Le Conseil constitutionnel a rendu, le 9 août 2012, une décision majeure portant sur la loi de finances rectificative pour l’année deux mille douze. Cette décision n° 2012-654 DC examine la conformité de nombreuses dispositions fiscales et sociales modifiant substantiellement l’équilibre budgétaire et les droits individuels. Les parlementaires ont saisi la juridiction afin de contester tant la procédure d’adoption que le fond de mesures emblématiques du nouveau pouvoir exécutif. Les faits résident dans l’adoption d’un texte prévoyant notamment la suppression d’exonérations sociales et l’instauration d’une contribution exceptionnelle sur la fortune. La procédure suit le cadre du contrôle a priori prévu par l’article soixante et un de la Constitution après les recours déposés par l’opposition. La question centrale porte sur le respect du domaine réservé des lois de finances et l’équilibre entre l’intérêt général et les principes d’égalité. Le Conseil valide l’essentiel du texte tout en censurant deux articles pour méconnaissance du domaine financier et du principe de séparation des pouvoirs. L’analyse portera d’abord sur la rigueur du contrôle de la procédure législative avant d’étudier la validation des réformes fiscales et sociales au regard des droits fondamentaux.
I. La protection de la régularité procédurale et institutionnelle
A. La sanction des cavaliers budgétaires au sein du texte financier
Le Conseil constitutionnel veille strictement à ce que les lois de finances ne contiennent pas de dispositions étrangères à leur objet organique spécifique. Il censure ainsi l’article relatif à la procédure d’agrément par une autorité de régulation lors de la cession de titres d’un éditeur audiovisuel. Cette mesure ne concerne « ni les ressources, ni les charges, ni la trésorerie, ni les emprunts, ni la dette » de l’État souverain. Les magistrats rappellent que de telles dispositions n’ont pas leur place dans un texte financier car elles ne modifient pas l’équilibre budgétaire. Cette décision renforce la protection de la clarté des débats parlementaires en évitant l’insertion de réformes structurelles sans lien avec les finances publiques.
L’examen de l’article diminuant le traitement du Président de la République et du Premier ministre révèle une application ferme de la séparation des autorités constitutionnelles.

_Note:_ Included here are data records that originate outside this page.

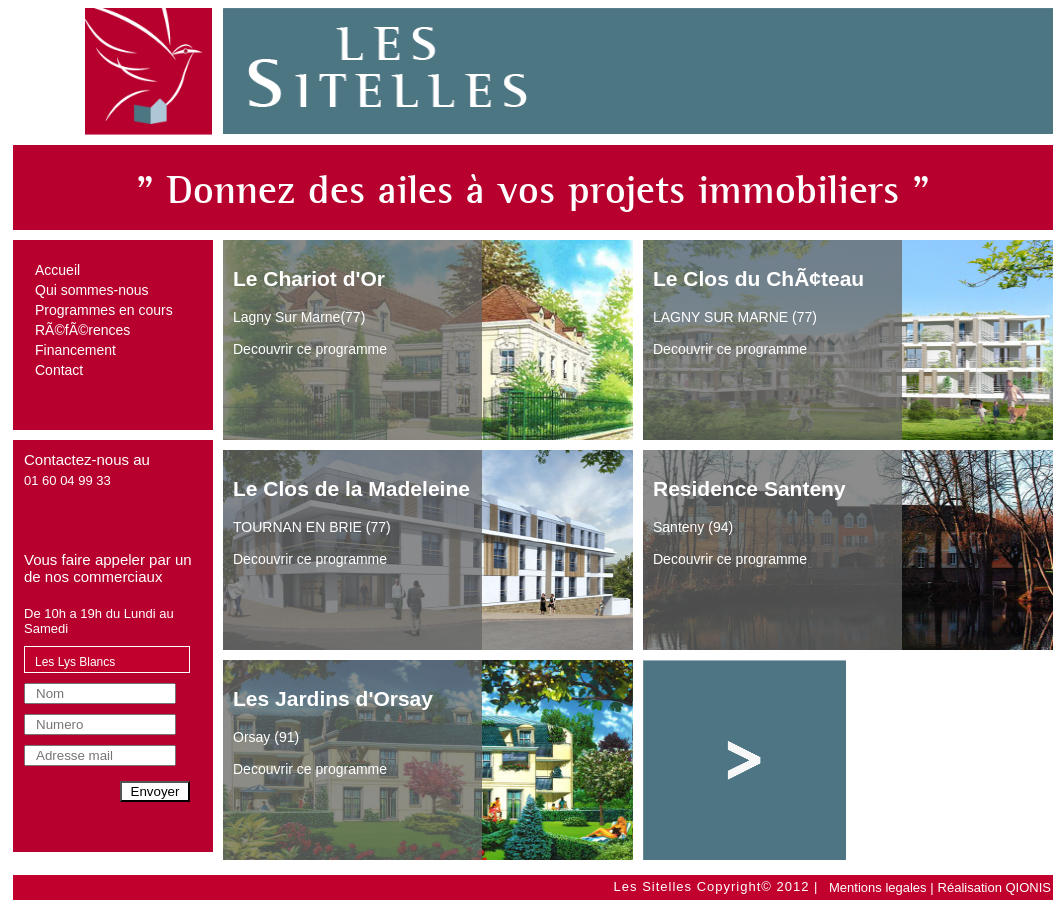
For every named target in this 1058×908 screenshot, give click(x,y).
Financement (75, 350)
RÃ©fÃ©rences (82, 330)
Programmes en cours (104, 310)
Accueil (57, 270)
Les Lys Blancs (75, 662)
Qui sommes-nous (92, 290)
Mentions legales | (881, 887)
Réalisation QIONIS (994, 887)
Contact (59, 370)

B. La préservation rigoureuse du principe de séparation des pouvoirs
Le Conseil énonce qu’en « modifiant le traitement du Président de la République et du Premier ministre », le législateur méconnaît gravement l’indépendance de la fonction exécutive. Cette décision souligne que le Parlement ne peut intervenir directement dans la fixation des rémunérations des sommets de l’État sans fragiliser l’équilibre des pouvoirs. La censure frappe donc cette mesure malgré son objectif politique affiché de réduction du train de vie public en période de forte tension économique. La validation de la majorité des dispositions budgétaires permet toutefois la mise en œuvre de la nouvelle politique économique voulue par le Gouvernement.

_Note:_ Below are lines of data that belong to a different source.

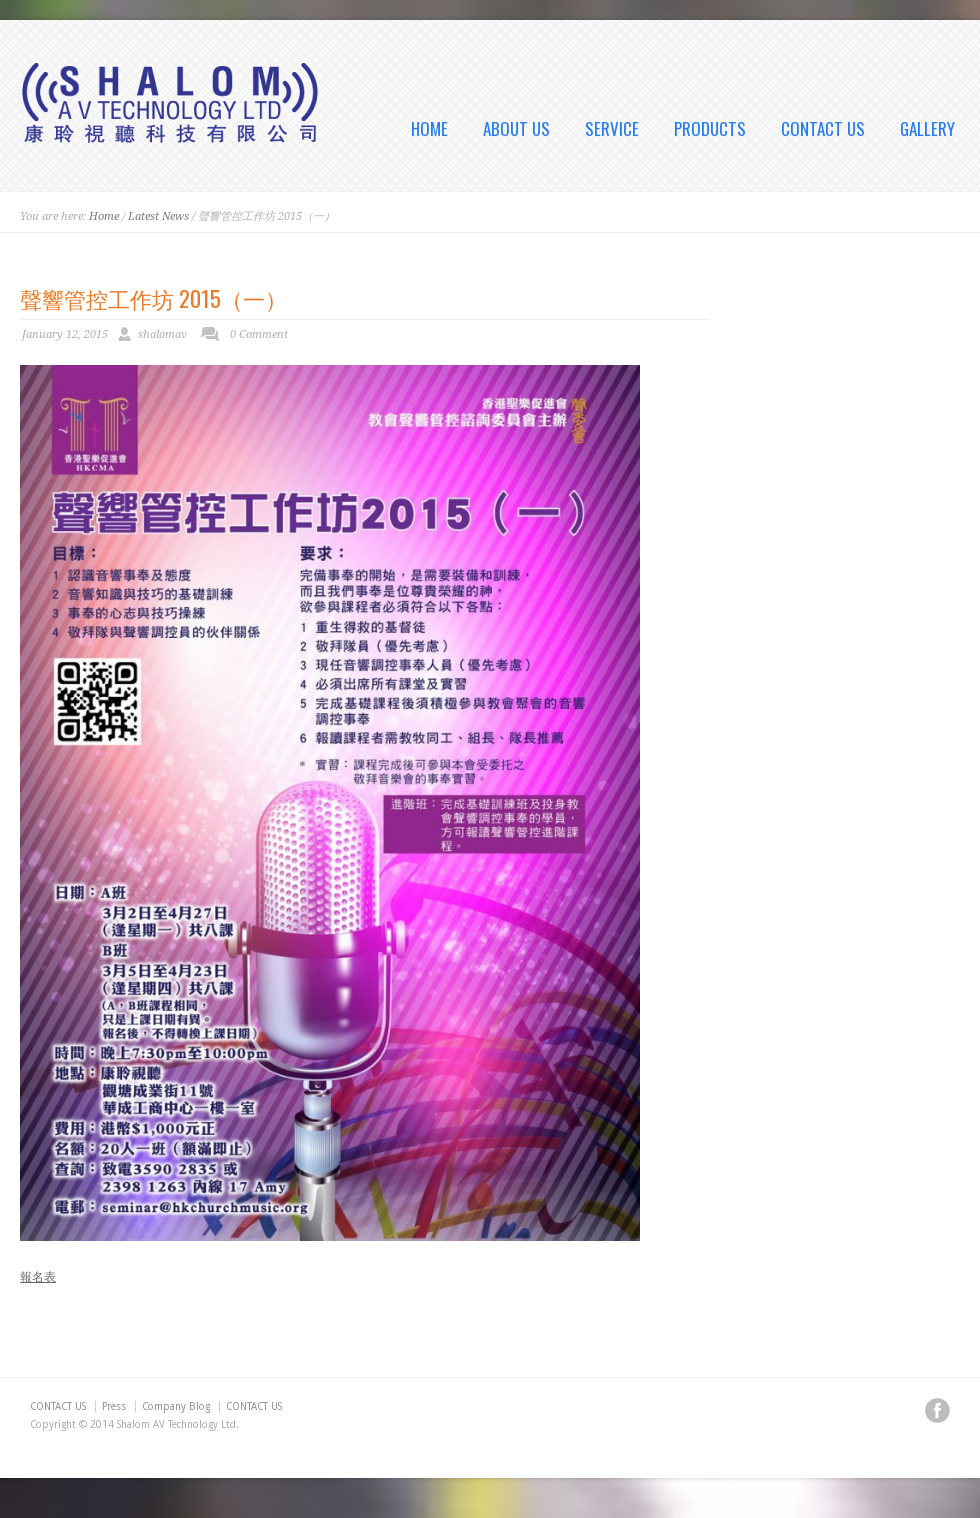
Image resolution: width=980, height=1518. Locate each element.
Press (114, 1406)
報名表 (38, 1277)
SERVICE (612, 129)
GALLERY (927, 129)
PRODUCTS (710, 129)
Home (104, 216)
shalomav (162, 334)
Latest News (158, 216)
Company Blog (176, 1406)
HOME (429, 129)
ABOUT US (516, 129)
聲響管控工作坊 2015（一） (153, 298)
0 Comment (259, 334)
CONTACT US (823, 129)
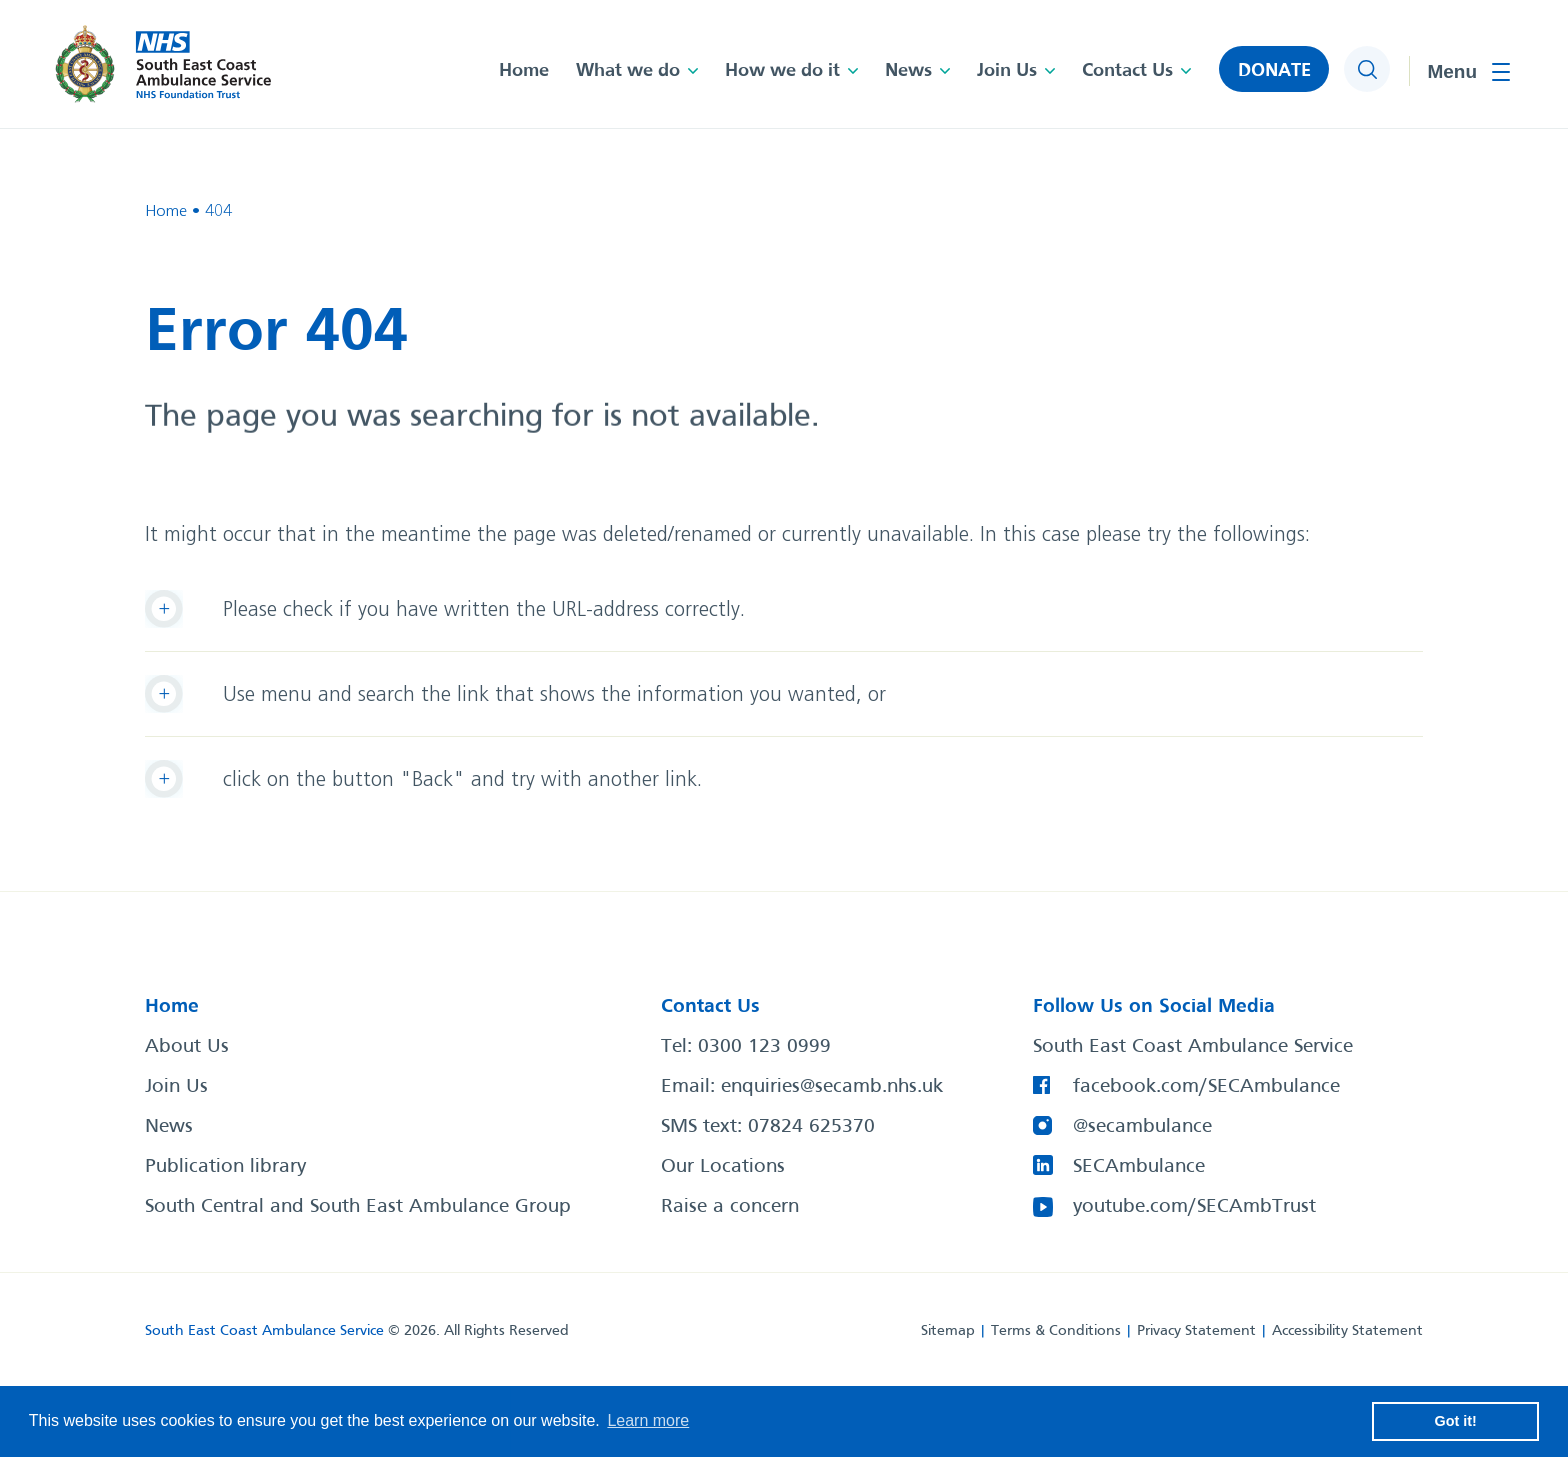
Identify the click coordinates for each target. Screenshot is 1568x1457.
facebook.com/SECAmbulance (1206, 1087)
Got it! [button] (1456, 1421)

II. La validation des réformes économiques et sociales d’envergure
A. L’encadrement jurisprudentiel de l’égalité devant les charges publiques
L’institution d’une contribution exceptionnelle sur la fortune est jugée conforme malgré l’absence d’un mécanisme de plafonnement des revenus pour cette année déterminée. Les juges considèrent que cette taxe n’entraîne pas de « rupture caractérisée de l’égalité devant les charges publiques » en raison de son caractère ponctuel. La décision précise que le législateur peut fonder son appréciation sur des « critères objectifs et rationnels » pour augmenter la contribution des patrimoines importants. Cette solution permet une hausse immédiate de la fiscalité sans méconnaître les facultés contributives réelles des citoyens assujettis à l’impôt sur le patrimoine.
Le Conseil valide également la suppression des exonérations sociales sur les heures supplémentaires en rappelant la compétence entière du pouvoir législatif en la matière.

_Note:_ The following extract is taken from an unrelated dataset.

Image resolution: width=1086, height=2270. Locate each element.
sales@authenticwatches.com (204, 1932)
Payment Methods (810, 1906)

B. La liberté du législateur dans la définition des politiques sociales
Il estime qu’il est « à tout moment loisible au législateur » de modifier des textes antérieurs pour favoriser la création d’emplois nouveaux. La différence de traitement entre les travailleurs selon la période de décompte du temps de travail ne constitue pas une atteinte au principe d’égalité. Enfin, le rétablissement de la gratuité totale de l’aide médicale d’État est confirmé comme relevant de l’objectif constitutionnel de protection de la santé publique. Cette mesure ne prive de « garanties légales aucune exigence constitutionnelle » et respecte les principes de solidarité nationale envers les populations les plus vulnérables.